People also resented the Church, because of practices such the indulgences – when individuals paid to church for forgiveness of their sins. The society was aware that the higher clergy was interested in political power, material possessions, and privileged position in public life. Many bishops and abbots (in some countries they were territorial princes) thought of themselves as secular rulers and not as servants of the Church. Members of the Church went to great lengths to increase their income, sometimes even uniting Episcopal sees to boost their funds and power. Basic obligations were abused - practice of celibacy was not always observed. This resulted in lowering of moral standards of the clergy. The former prestige of clergy has vanished; people regarded them with disrespect and lost their faith in the Church

As well as above causes, Renaissance – a period of great cultural rebirth was a catalyst for Reformation. It raised the level of education and brought about new scientific discoveries. Renaissance emphasized biblical languages, and allowed for critical analysis of the Bible. This led to different doctrinal interpretations such as that of Martin Luther in Germany, who was convinced that salvation came through faith in Jesus and not the sacraments of Church and John Calvin in Switzerland, who believed God has decided the destiny of a person and nothing could change this. The invention of printing by Johann Gutenberg provided a powerful instrument for the spread of these learning and Reformation ideas e.g John Calvin’s “Institutes of the Christian religion”. This sped up the Reformation because it allowed widespread broadcasting of criticism of the Church around Europe.

■ ■ ■ ■ ■

Your instructions:
In the passage on the causes of the Reformation, swap "John Calvin" for "Jean Calvin" and write out the section from "As well as above" up to and including "Church around Europe.". None of the data is needed here.

Source material:

■ ■ ■ ■ ■

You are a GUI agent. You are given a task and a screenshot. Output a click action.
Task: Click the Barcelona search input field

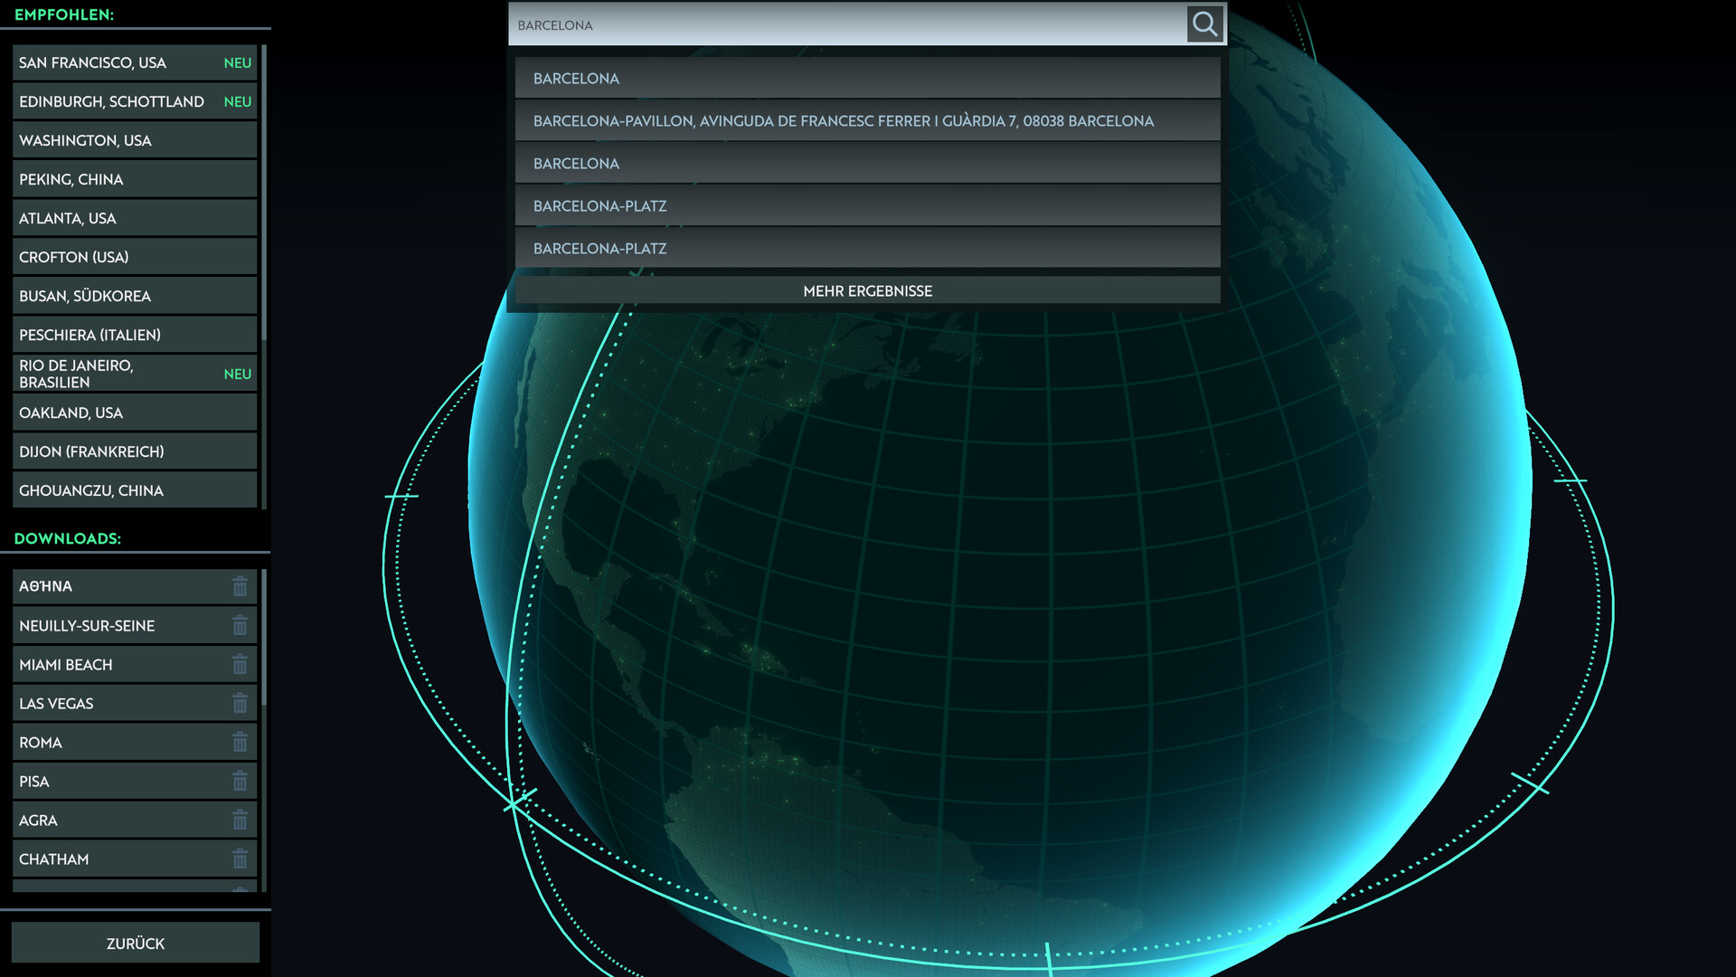click(x=845, y=25)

■ ■ ■ ■ ■

Response to this exercise:
As well as above causes, Renaissance – a period of great cultural rebirth was a catalyst for Reformation. It raised the level of education and brought about new scientific discoveries. Renaissance emphasized biblical languages, and allowed for critical analysis of the Bible. This led to different doctrinal interpretations such as that of Martin Luther in Germany, who was convinced that salvation came through faith in Jesus and not the sacraments of Church and Jean Calvin in Switzerland, who believed God has decided the destiny of a person and nothing could change this. The invention of printing by Johann Gutenberg provided a powerful instrument for the spread of these learning and Reformation ideas e.g Jean Calvin’s “Institutes of the Christian religion”. This sped up the Reformation because it allowed widespread broadcasting of criticism of the Church around Europe.